- _Exercise prompt_: Could you rewrite the part of the piece on European austerity that begins at "A couple of" and ends after "a hell chamber.", changing "Bank of Greece" to "Greek central bank"?

This was the week that austerity died.

It did not need to. The dire effects of austerity should have been offset by job-creating reforms. But those proved elusive as feckless European politicians handed victory after victory to entrenched interest groups. Layers of killer bureaucracy took over from there and the result was a jobless non-recovery and a lot of angry voters ready to burn the place down.

A couple of months ago, I interviewed George Provopoulos, governor of the Bank of Greece. He had criticized the Greek government for years for promising reforms that never came as harsh austerity turned the country into a hell chamber.

"Fiscal consolidation meant more taxes and less spending, and that means you depress levels of economic activity," he said. "Structural reforms are the only way to counteract."

Indeed. Now Europe has backed itself into a corner. Most of the euro zone countries, especially those on the Mediterranean frontier, but also France, are fed up with endless austerity. That's fine. Austerity and recessions do not mix well. Here's the problem. Austerity was never meant to be a policy – it was a necessity that was to lead to something better. But nothing better came, because the structural reforms required to make economies more competitive and juice up the job market went missing.

So budget deficits will remain intact, lifting debt to gross domestic product ratios to potentially dangerous levels. Recessions will not disappear any time soon. In a year or two, maybe less, a new debt crisis will erupt. Do not be fooled by the falling sovereign bond yields in Italy and Spain.

Commodity prices are down along with the world growth outlook. The lower yields reflect less worry about inflation and the likelihood of a European Central bank rate cut next week as much as the removal of the immediate existential threat to the euro.

The calls for an end to harsh austerity have become roars. It started last week, when Harvard economists Carmen Reinhart and Kenneth Rogoff found their work discredited by rival academics.

Ms. Reinhart and Mr. Rogoff determined that national debt loads above 90 per cent of GDP almost always led to greatly reduced growth. Their rivals found no such relationship (and also accused the duo of data "coding error"). Suddenly, austerity's intellectual underpinnings were cut away.

- _Dataset excerpts_:
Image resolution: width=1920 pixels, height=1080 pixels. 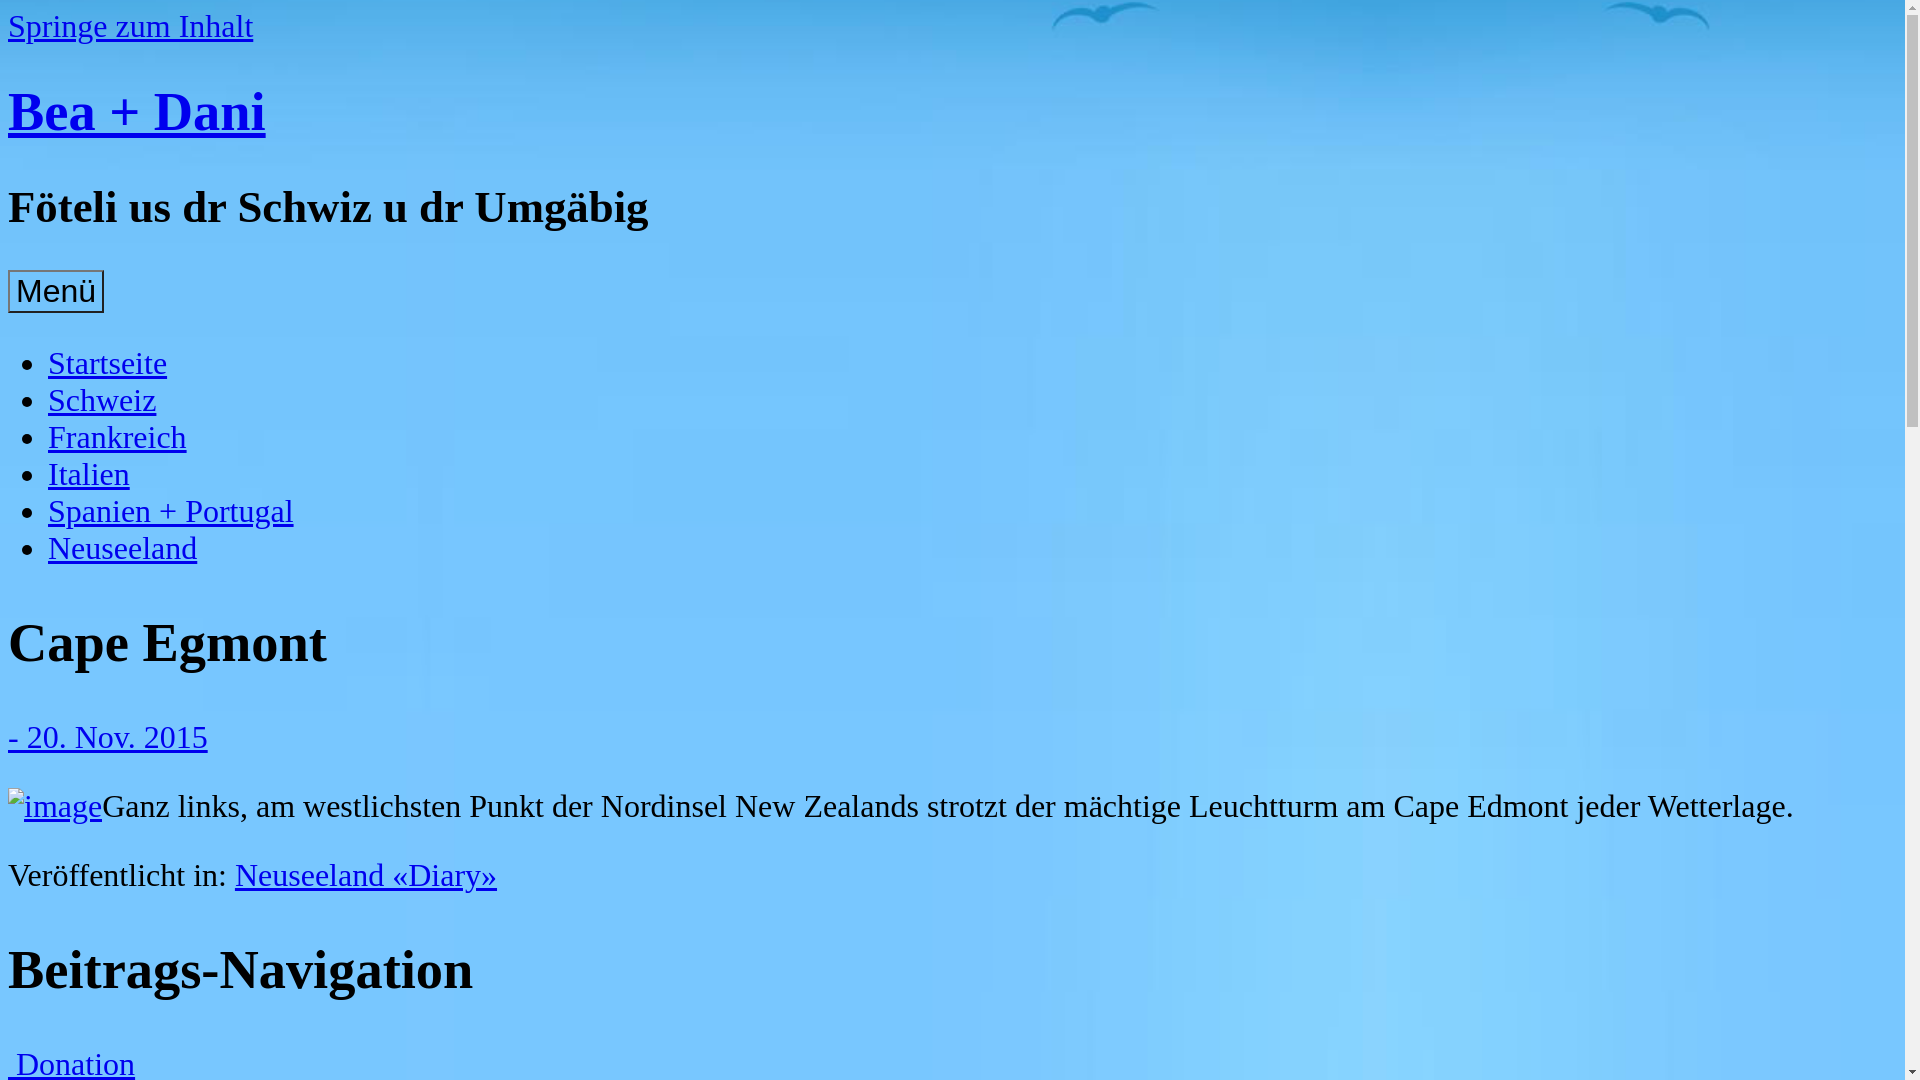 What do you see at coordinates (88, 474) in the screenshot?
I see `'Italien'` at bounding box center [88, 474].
...
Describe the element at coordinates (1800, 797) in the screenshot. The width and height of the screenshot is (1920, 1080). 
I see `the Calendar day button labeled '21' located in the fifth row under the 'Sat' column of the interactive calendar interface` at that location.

- _Response for this exercise_:
A couple of months ago, I interviewed George Provopoulos, governor of the Greek central bank. He had criticized the Greek government for years for promising reforms that never came as harsh austerity turned the country into a hell chamber.